## Begin Data for processing

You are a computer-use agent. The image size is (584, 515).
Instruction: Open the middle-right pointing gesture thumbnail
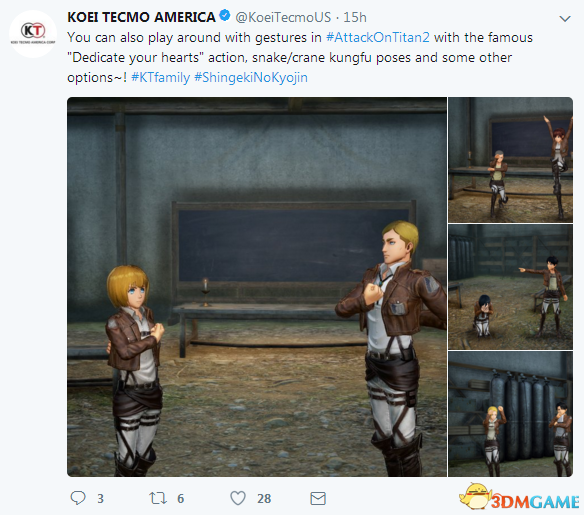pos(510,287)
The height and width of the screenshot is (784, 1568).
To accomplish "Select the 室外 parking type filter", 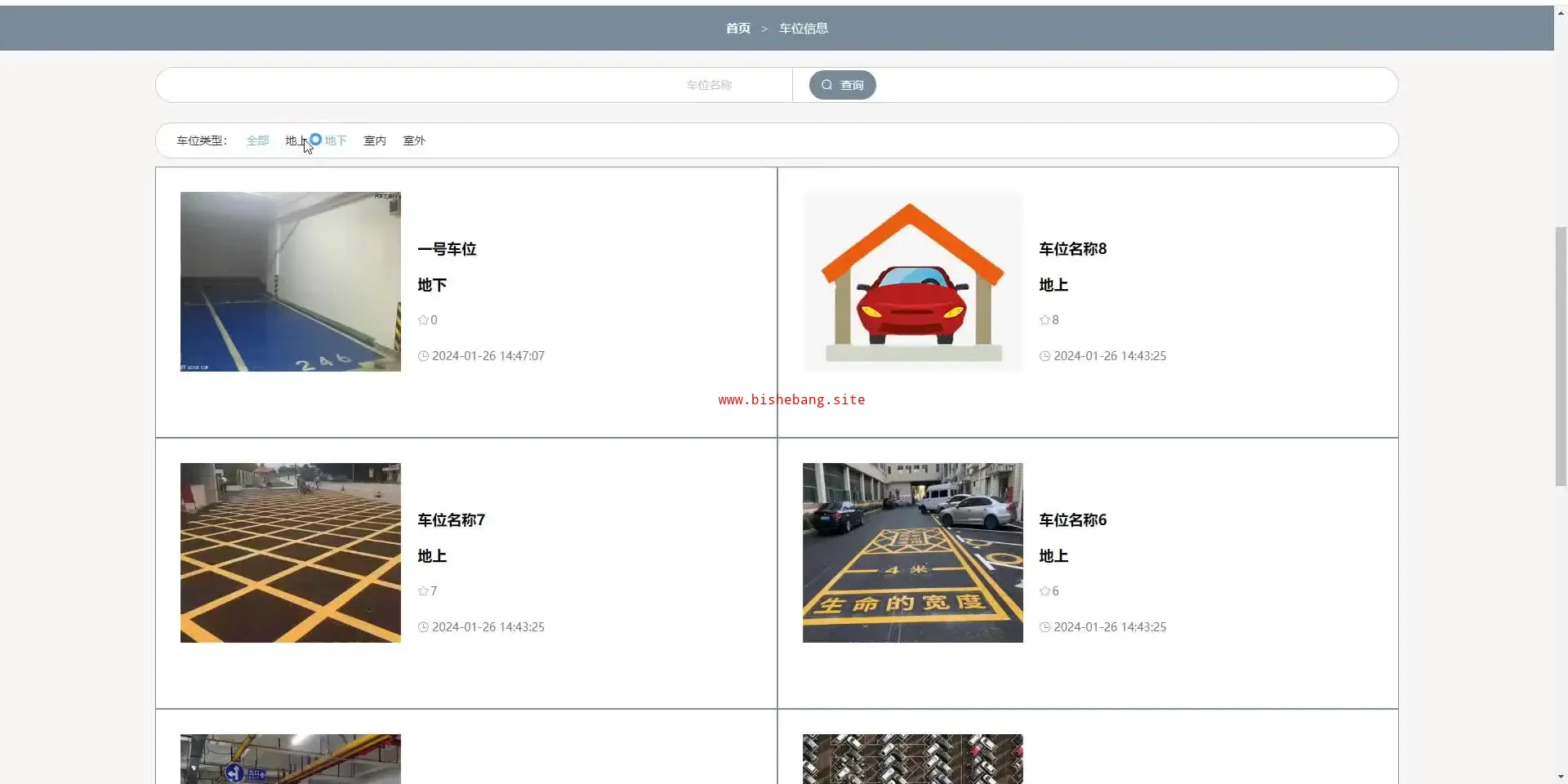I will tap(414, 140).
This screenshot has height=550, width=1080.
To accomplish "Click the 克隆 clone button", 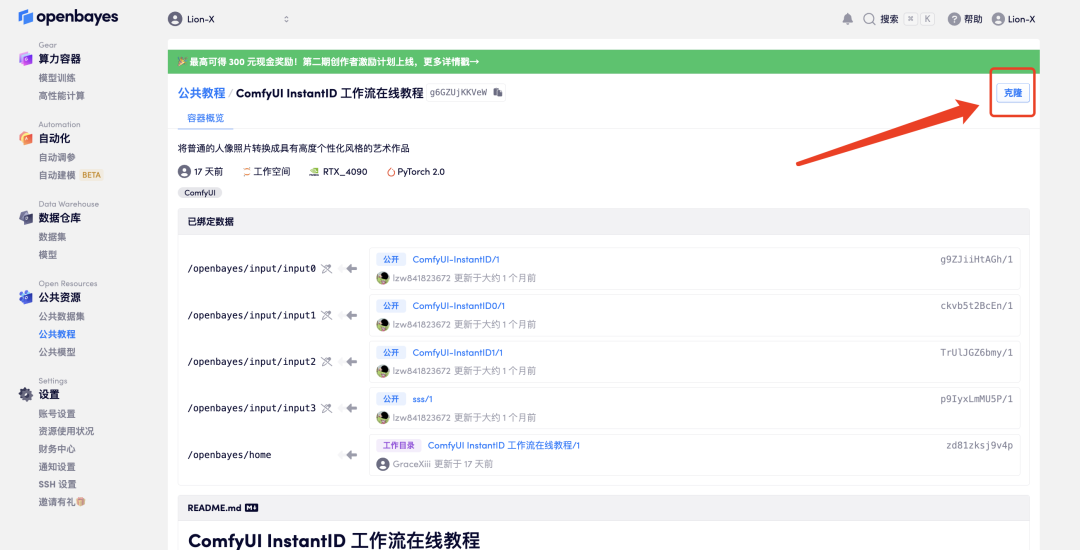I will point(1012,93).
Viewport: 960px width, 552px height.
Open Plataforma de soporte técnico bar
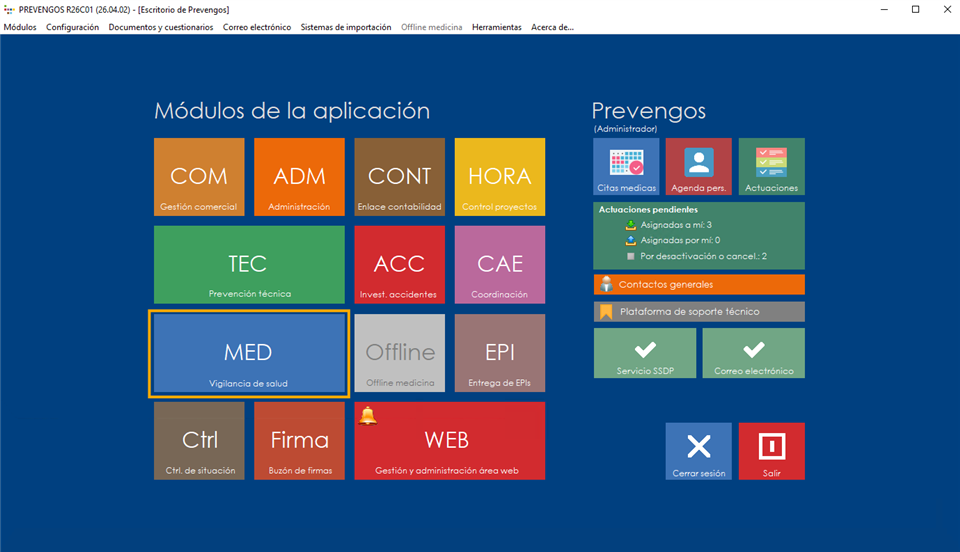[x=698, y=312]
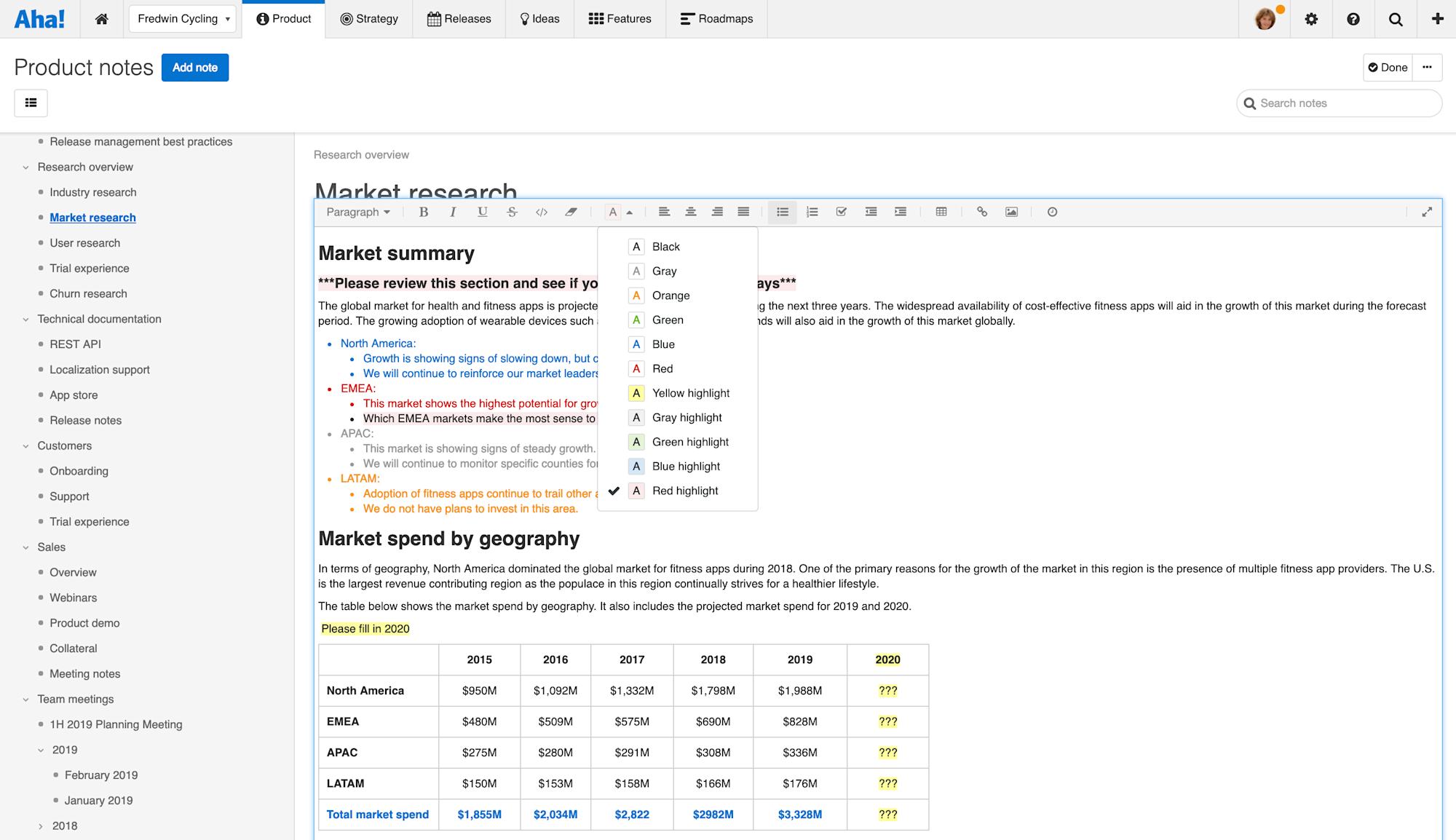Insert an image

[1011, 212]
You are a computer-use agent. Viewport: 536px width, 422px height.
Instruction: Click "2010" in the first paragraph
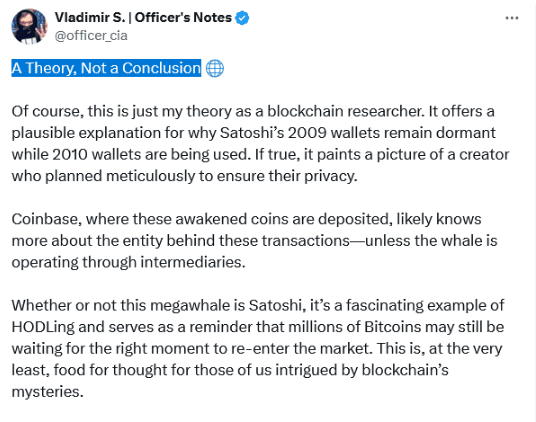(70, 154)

## End Data for processing

Task directions => Rescale the lines from the line containing "You are a computer-use agent. Viewport: 536px" through the end of the records, reproducing only those lines with their requests included. Multiply each coordinate in the answers by 2.25, round to whole numbers with halves rounded up, and leave the pictures out.

Response below =>
You are a computer-use agent. Viewport: 536px width, 422px height.
Instruction: Click "2010" in the first paragraph
(158, 347)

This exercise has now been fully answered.